Reproduce the passage of the NSA metadata article starting at "connections between intelligence" and ending at "the report says.", word for word.

----- Excerpt to read

NSA
uses metadata 'to create sophisticated graphs' of US citizens’
social connections
The
US National Security Agency has been exploiting US citizens' personal
information drawn from its large collection of metadata to create
complex graphs of social connections for foreign intelligence
purposes, the latest Snowden leaks have revealed.
RT,
18
September, 2013
Documents
obtained by the New York Times from the former NSA contractor Edward
Snowden say that the practice has been going on since November 2010,
after restrictions prohibiting the agency from working with US
citizens’ data were “lifted” by NSA officials.
The
NSA was then authorized to conduct “large-scale graph analysis on
very large sets of communications metadata without having to check
foreignness” of the e-mail addresses, phone numbers or any other
identifiers, the documents reportedly said.
The
policy shift was intended to help the agency “discover and track”
connections between intelligence targets overseas and people in the
US, a January 2011 NSA memorandum cited in the documents explained.
According
to the report, the agency has been allowed to “enrich” their
communications data with materials obtained from public, commercial
and other sources while preparing the graphs. Such sources reportedly
include Facebook profiles, bank codes, insurance information,
passenger manifests, voter registration rolls and GPS location
information, as well as property records and unspecified tax data.
The
sophisticated graphs provide the agents with direct and indirect
“contact chains” between an unspecified number of Americans and
people or organizations overseas that are of foreign intelligence
interest, the report says.
Not
only do they identify the list of possible associates, but also note
their locations at certain times, their traveling companions and
other personal information, it adds.

----------
----- Exercise data

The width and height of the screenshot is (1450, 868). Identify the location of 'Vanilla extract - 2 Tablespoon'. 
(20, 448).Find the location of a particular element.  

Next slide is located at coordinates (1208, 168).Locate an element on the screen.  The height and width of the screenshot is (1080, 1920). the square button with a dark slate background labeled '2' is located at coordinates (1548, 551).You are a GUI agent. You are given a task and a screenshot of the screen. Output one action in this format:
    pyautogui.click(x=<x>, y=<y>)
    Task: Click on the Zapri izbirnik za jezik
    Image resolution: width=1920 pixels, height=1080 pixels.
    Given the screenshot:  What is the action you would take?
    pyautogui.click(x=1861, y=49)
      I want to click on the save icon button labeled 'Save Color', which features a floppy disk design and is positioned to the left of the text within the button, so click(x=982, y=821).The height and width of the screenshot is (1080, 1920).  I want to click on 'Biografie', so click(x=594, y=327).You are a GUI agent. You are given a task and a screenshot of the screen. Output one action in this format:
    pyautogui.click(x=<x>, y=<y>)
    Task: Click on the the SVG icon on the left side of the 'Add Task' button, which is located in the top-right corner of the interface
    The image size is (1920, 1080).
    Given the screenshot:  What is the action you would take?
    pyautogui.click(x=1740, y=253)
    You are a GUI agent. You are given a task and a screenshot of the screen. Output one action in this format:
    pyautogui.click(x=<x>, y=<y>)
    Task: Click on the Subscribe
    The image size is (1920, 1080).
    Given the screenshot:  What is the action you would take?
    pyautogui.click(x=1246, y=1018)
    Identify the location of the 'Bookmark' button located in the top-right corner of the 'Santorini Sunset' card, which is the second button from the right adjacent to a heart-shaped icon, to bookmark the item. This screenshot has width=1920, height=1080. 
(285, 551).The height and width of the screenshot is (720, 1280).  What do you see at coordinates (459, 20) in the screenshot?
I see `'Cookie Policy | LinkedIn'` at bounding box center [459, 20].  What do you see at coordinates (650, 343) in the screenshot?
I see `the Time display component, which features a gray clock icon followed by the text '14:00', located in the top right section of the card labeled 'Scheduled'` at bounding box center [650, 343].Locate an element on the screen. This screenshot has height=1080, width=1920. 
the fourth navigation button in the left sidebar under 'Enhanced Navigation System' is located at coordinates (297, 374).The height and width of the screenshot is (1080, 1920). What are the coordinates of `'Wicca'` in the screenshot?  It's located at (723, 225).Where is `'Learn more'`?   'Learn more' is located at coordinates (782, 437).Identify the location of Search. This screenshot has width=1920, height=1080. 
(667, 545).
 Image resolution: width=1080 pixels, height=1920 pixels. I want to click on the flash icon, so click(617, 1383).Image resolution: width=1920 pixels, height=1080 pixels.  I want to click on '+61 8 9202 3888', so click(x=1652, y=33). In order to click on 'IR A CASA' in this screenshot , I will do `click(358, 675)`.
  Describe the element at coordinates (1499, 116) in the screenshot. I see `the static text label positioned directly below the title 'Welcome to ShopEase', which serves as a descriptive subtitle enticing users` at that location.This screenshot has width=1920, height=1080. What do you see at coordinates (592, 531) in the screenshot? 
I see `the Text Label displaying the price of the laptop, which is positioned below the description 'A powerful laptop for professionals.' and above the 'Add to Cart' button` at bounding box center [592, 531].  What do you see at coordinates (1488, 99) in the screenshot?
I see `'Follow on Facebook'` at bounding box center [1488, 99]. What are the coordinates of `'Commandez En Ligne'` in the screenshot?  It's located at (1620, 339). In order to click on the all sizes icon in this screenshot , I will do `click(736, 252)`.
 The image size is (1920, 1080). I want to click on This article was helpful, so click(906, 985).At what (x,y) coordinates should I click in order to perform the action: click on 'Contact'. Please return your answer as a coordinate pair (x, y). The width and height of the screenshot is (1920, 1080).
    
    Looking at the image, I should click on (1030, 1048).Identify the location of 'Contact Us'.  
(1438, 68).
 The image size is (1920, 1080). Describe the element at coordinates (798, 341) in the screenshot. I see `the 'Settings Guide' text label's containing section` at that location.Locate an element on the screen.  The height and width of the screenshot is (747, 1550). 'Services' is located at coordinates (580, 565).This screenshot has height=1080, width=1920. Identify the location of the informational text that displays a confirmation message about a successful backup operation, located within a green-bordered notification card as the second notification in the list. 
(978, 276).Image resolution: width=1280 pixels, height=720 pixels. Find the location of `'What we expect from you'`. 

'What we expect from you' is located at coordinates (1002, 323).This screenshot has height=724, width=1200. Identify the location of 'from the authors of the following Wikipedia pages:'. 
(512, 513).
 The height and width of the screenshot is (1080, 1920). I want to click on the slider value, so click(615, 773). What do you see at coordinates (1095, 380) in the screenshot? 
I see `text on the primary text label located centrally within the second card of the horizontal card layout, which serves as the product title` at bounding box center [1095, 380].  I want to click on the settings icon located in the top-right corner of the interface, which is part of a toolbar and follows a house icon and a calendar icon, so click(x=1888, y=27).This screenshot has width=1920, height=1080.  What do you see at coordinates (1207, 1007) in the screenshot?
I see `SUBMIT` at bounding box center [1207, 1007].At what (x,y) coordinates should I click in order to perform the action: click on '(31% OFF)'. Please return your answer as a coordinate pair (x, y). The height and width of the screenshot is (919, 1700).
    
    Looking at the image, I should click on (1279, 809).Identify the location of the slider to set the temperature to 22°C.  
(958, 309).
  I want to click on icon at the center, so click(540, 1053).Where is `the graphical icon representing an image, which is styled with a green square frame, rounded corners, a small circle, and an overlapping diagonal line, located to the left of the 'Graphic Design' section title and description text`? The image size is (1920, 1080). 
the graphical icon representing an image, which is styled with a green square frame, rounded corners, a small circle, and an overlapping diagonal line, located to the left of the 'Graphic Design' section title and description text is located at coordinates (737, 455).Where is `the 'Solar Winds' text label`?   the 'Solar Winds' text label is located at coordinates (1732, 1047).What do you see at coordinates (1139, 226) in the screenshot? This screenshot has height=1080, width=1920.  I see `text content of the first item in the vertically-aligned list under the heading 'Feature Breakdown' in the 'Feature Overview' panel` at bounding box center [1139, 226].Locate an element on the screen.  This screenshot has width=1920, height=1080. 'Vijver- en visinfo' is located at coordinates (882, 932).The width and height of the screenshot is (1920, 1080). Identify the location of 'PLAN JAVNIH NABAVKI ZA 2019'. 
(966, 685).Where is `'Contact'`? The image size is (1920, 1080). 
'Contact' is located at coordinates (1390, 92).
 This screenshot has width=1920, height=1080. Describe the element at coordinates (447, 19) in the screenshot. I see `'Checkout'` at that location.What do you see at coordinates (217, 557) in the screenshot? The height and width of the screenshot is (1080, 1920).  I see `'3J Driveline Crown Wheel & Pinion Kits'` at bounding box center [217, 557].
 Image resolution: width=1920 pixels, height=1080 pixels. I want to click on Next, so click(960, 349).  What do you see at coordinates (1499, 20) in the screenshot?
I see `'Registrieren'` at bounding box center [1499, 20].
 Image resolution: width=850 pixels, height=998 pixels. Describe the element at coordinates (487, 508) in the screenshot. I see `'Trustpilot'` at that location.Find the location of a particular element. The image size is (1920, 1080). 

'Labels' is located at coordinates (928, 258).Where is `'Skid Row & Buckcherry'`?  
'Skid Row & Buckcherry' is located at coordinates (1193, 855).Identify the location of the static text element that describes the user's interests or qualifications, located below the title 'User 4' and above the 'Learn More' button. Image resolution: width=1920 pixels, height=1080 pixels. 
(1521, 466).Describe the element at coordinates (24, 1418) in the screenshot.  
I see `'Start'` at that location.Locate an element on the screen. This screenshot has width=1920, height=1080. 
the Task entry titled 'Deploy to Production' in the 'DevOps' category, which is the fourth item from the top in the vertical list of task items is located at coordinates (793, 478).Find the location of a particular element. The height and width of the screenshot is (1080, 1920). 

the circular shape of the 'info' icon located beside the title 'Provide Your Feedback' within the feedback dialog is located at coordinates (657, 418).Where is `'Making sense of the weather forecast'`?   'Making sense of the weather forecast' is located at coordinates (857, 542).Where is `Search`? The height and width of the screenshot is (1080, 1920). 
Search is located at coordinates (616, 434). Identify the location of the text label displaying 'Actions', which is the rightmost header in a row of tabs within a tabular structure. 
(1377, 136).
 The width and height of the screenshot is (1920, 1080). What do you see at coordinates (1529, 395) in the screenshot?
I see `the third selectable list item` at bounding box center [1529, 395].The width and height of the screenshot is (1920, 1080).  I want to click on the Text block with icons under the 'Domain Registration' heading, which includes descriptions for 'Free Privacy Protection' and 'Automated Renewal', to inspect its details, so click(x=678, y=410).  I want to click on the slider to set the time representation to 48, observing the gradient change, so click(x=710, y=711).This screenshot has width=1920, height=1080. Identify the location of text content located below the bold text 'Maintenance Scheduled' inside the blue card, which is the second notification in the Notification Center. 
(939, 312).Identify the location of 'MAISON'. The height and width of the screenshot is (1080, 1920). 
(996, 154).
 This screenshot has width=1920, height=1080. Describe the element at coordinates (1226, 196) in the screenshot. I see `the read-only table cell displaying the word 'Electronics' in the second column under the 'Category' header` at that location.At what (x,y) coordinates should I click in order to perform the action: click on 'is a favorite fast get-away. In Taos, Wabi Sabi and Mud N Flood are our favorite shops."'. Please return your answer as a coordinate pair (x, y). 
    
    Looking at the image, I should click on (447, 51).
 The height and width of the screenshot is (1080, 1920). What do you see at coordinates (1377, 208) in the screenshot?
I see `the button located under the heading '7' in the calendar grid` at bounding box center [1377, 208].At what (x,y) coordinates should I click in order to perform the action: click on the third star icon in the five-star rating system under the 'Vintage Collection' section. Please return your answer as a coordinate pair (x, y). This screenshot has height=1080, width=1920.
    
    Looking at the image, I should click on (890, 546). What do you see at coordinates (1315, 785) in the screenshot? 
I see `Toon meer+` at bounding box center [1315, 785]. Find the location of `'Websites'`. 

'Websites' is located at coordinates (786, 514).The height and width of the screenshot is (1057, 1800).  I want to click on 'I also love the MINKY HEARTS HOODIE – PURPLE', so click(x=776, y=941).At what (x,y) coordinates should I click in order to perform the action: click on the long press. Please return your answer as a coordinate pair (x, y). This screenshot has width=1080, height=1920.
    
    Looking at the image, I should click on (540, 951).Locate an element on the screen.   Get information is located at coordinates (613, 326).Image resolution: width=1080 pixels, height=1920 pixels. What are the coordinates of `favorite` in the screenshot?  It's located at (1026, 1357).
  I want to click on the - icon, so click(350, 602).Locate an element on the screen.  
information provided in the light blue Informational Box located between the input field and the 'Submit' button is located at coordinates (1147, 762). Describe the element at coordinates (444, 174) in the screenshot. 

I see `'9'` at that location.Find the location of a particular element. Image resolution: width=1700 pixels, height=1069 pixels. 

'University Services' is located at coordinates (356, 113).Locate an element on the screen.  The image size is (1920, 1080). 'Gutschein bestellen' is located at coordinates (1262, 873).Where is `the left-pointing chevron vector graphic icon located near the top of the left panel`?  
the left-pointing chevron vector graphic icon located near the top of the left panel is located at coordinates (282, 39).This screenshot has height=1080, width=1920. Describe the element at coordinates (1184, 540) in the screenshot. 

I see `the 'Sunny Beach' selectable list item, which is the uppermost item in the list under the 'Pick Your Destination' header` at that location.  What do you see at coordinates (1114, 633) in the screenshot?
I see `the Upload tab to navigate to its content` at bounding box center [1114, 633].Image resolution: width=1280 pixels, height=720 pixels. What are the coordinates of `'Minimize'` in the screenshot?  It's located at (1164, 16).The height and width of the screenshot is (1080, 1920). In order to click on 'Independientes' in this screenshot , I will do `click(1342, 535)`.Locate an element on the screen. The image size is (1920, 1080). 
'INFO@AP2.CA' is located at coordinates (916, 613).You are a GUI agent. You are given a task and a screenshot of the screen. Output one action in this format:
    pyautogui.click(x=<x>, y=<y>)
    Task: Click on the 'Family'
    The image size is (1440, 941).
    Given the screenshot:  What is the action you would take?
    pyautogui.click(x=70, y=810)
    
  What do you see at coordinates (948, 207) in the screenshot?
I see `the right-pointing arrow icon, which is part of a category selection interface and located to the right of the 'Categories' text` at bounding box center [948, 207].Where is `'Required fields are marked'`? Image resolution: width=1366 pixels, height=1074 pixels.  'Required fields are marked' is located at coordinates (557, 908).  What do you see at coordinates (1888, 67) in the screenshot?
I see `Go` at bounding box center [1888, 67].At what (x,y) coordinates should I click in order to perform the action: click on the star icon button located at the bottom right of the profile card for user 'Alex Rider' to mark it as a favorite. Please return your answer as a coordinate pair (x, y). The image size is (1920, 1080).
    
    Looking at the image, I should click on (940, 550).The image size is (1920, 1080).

----------

Written response:
connections between intelligence targets overseas and people in the
US, a January 2011 NSA memorandum cited in the documents explained.
According
to the report, the agency has been allowed to “enrich” their
communications data with materials obtained from public, commercial
and other sources while preparing the graphs. Such sources reportedly
include Facebook profiles, bank codes, insurance information,
passenger manifests, voter registration rolls and GPS location
information, as well as property records and unspecified tax data.
The
sophisticated graphs provide the agents with direct and indirect
“contact chains” between an unspecified number of Americans and
people or organizations overseas that are of foreign intelligence
interest, the report says.